→ TEXTAUSSCHNITT
- - - - -

Ein lebendiges Denkmal handwerklichen Könnens
Als wolle sie sich verstecken vor den Augen der Besucher verstecken, so duckt sich die Wöstenesch-Wassermühle an die Fahrbahnböschung der Bestener Straße in Eggermühlen. Die 2000-Seelen-Gemeinde in Norden des Landkreises Osnabrück gründet, wie schon aus dem Ortsnamen erkennbar ist, seine Urwurzel in der Existenz mehrere Wassermühlen. Schon im Jahre 1134 wird "Eghenemolen" in den ersten Analen erwähnt.
Den Titel, der mühlenreichste Kreis in Niedersachsen zu sein, konnte bis zum Gebietsreform und dem Zusammenschluß der ehemaligen Kreise zum Landkreis Osnabrück, der Altkreis Bersenbrück über einen langen Zeitraum für sich in Anspruch nehmen. Der Wasserreichtum dieses Landstriches, mit seinem ausreichenden Gefälle brachte es mit sich, daß die hier ansässigen Mühlen vorwiegend mit Wasserkraft angetrieben wurden. Stattliche 118 Wind- und Wassermühlen waren im Altkreis Bersenbrück noch in den ersten Jahrzehnten es 20. Jahrhunderts verzeichnet.
Drei Mühlen an einem Bachlauf
Eine der mühlenreichsten Gemeinden des Kreises Bersenbrück war Eggermühlen. Drei Wassermühlen, nur wenige hundert Meter auseinanderliegend, an ein und demselben Bach. Fast 13 Meter Höhenunterschied ermöglichten den Betrieb. Als einzige der drei Mühlen, konnte die Wöstenesch-Wassermühle für die Nachwelt erhalten werden. Mehrere Generationen war die Familie Prues Pächter dieser "oberen Egger-Mühle". Im Jahre 1970 gab der letzte Müller dieser Ära, Walter Prues, seinen Beruf mangels Rentabilität auf. In Eggermühlen lebt sein Name bei der älteren Bevölkerung in der Bezeichnung "Prues-Möhlen" weiter.

- - - - -

→ DEINE AUFGABE
Führe den Text über die Wöstenesch-Wassermühle im Anschluss an seinen letzten Satz weiter. Die Zeilen stehen in keinem Zusammenhang mit dem Text über die Wöstenesch-Wassermühle.

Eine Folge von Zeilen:

- - - - -

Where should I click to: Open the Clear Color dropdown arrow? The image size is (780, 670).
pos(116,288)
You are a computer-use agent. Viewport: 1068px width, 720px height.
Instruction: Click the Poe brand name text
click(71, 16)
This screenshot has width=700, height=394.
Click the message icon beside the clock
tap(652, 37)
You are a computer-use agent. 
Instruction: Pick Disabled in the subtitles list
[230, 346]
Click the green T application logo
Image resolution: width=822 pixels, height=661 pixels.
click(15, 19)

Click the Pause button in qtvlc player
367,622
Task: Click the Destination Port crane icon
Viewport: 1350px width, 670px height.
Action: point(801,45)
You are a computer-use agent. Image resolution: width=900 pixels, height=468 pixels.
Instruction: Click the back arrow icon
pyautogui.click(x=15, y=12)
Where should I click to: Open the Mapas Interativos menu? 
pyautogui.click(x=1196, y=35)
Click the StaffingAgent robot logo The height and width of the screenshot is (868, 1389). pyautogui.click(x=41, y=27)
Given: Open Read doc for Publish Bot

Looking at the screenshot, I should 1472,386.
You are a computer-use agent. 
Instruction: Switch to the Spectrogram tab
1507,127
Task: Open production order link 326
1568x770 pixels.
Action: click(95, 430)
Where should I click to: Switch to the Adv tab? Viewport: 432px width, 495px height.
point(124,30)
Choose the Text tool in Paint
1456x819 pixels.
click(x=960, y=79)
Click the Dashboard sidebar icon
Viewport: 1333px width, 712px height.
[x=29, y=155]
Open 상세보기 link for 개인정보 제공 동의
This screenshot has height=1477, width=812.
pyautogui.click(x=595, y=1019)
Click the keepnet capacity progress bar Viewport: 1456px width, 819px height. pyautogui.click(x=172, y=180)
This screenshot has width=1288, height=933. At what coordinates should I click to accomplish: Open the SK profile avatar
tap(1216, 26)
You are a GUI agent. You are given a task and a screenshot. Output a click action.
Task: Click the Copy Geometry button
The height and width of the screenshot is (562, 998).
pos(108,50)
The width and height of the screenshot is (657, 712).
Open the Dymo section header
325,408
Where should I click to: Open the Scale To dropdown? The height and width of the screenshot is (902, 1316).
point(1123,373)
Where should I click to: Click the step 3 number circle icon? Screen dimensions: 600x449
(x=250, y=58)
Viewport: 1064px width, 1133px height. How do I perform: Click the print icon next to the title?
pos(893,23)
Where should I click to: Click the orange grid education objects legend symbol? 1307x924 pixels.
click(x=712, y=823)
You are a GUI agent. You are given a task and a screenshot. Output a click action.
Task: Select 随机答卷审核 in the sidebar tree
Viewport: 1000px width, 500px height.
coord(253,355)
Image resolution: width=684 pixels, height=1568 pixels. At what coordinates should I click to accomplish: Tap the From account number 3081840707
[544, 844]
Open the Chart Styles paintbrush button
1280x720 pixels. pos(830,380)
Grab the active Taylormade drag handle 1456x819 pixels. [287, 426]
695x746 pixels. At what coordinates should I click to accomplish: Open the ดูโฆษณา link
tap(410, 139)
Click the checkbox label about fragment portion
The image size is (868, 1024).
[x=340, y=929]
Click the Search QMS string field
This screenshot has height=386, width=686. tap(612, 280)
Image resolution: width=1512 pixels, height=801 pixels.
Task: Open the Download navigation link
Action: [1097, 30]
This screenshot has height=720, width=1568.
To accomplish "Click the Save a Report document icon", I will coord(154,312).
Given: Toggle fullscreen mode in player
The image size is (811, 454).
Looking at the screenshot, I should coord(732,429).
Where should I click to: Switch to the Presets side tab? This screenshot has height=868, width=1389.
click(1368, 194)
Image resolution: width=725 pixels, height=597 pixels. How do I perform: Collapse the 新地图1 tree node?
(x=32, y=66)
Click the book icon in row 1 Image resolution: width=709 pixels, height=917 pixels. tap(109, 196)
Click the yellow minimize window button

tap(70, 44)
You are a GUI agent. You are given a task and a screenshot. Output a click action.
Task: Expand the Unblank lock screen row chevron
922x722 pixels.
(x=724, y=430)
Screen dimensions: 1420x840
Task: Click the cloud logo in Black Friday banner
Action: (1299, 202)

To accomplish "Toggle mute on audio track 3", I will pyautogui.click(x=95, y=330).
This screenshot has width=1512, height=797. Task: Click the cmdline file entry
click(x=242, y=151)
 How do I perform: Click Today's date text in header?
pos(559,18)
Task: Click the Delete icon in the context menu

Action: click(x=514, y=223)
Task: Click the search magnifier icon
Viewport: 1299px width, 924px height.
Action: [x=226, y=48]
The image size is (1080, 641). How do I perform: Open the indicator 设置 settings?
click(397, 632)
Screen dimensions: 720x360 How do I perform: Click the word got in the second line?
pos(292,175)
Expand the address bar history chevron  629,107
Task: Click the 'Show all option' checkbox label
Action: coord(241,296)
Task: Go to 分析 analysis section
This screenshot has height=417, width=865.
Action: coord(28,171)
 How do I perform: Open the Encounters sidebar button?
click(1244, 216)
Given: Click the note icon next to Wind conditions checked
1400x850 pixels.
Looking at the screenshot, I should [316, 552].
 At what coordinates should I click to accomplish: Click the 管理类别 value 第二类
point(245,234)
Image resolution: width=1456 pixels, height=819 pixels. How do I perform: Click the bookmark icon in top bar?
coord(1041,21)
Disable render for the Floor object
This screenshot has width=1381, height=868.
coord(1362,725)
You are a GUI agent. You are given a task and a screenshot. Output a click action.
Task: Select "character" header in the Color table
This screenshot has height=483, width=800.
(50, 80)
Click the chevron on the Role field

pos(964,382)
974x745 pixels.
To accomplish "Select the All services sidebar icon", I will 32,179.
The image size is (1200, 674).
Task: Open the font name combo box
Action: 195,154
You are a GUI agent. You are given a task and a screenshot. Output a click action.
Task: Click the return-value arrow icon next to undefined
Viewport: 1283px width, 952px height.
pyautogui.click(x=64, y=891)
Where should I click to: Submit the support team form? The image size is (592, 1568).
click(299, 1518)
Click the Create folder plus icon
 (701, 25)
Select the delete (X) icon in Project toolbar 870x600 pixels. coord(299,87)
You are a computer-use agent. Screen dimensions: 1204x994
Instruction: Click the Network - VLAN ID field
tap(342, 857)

- - - - -

→ ERGEBNIS
Den heutigen Zustand verdankt das Kulturdenkmal dem Heimat- und Verkehrsverein, dessen Hauptziel es bei der Gründung im Jahre 1975 war, das ziemlich heruntergekommene Mühlengebäude in seiner Bausubstanz zu erhalten. Als sich damals über 100 Heimatfreunde entschlossen, dem alten Gemäuer wieder Leben einzuhauchen, war es Rettung in letzter Minute.
Nonnen als Mühlenerbauer?
Die Erbauer der geräumigen Wassermühle am Eggermühlenbach dürften die Zisterzienserinnen des etwa 20 Kilometer nördlich von Eggermühlen gelegenen Klosters Börstel bei Berge gewesen sein, die in folge finanzieller Schwierigkeiten, im Jahre 1594 den Mühlenbetrieb an Caspar von der Wenge verkauften. Die Jahreszahl 1594 im Fachwerkgiebel des Gebäudes kündet noch heute von den einstigen Besitzverhältnissen. Nur ein Jahr zuvor hatte von der Wenge das Gut Eggermühlen erworben.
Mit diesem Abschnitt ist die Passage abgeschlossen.